Standard vs. Wavefront-Guided Treatment
Standard LASIK corrects basic refractive errors: nearsightedness, farsightedness, and astigmatism. Wavefront-guided (or “custom”) LASIK goes further by also addressing higher-order aberrations, which are subtle optical irregularities that can reduce contrast sensitivity, create halos around lights, or degrade night vision. A wavefront sensor maps the unique imperfections in how light travels through your entire optical system, and the excimer laser uses that map to deliver a more personalized correction. The latest wavefront-optimized platforms have shown strong results, with one recent study reported by the American Academy of Ophthalmology finding that 98% of patients achieved 20/12.5 vision or better.
Step 3: Repositioning the Flap
After the excimer laser finishes, which takes only seconds per eye, your surgeon folds the corneal flap back into its original position. No stitches are needed. The flap self-adheres naturally within just a few minutes due to the natural suction between the wet tissue surfaces. Over the first day or two, the outer layer of your cornea (the epithelium) seals the edges of the flap. Over the following weeks, natural bonding substances within the cornea gradually anchor the flap to the tissue beneath it.
What Recovery Looks Like
You’ll need someone to drive you home. Your surgeon will likely tell you to go straight home and nap, keeping your eyes closed and rested for the remainder of that first day. No screens, no reading, no work that evening.
The improvement is fast. Most people can drive safely within a day and return to work and normal activities within 24 to 48 hours. Your vision may not be perfectly sharp in those first couple of days, but it will be close, and it can continue refining for up to six months. You’ll use prescription eye drops and preservative-free artificial tears at least four times daily for the first few weeks to support healing and manage dryness.

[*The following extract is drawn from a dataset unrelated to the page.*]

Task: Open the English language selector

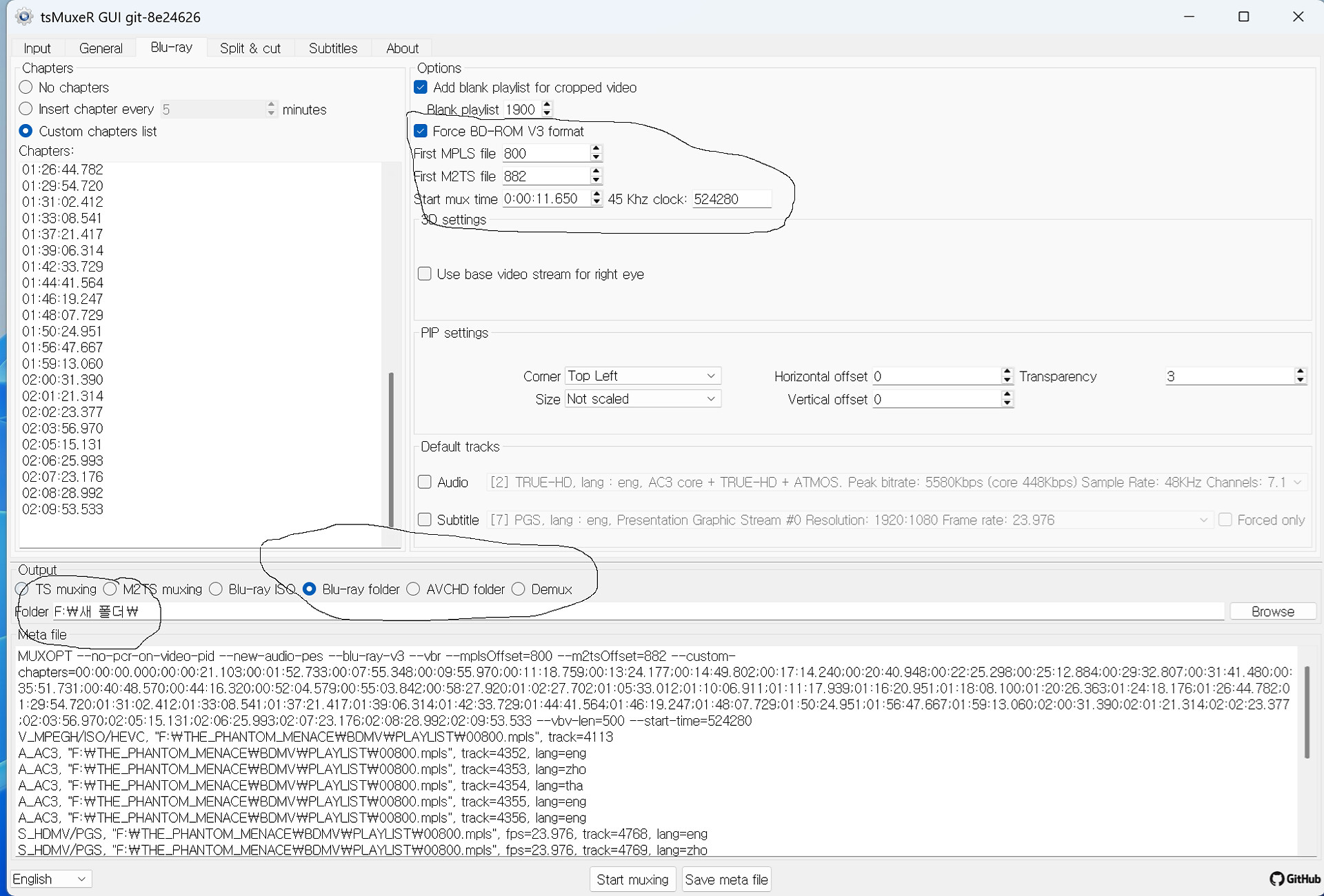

Activity restrictions are straightforward: no exercise for three days, no eye makeup or skincare products near your eyes for two weeks, no contact sports for a month, and no swimming pools or hot tubs for one to two months. These timelines protect the healing flap from being dislodged or exposed to bacteria.
Risks and Side Effects
Dry eye is the most common side effect in the weeks following LASIK, which is why artificial tears are part of the standard recovery plan. Some people experience halos, glare, or reduced night vision, particularly in the early healing period. These symptoms typically fade as the cornea stabilizes.
The most serious rare complication is corneal ectasia, a progressive weakening and bulging of the cornea that can significantly affect vision. Reported incidence ranges from 0.04% to 0.6%. Thorough pre-operative screening, especially corneal thickness mapping that identifies the thinnest point, is specifically designed to catch eyes at risk for this before surgery ever happens.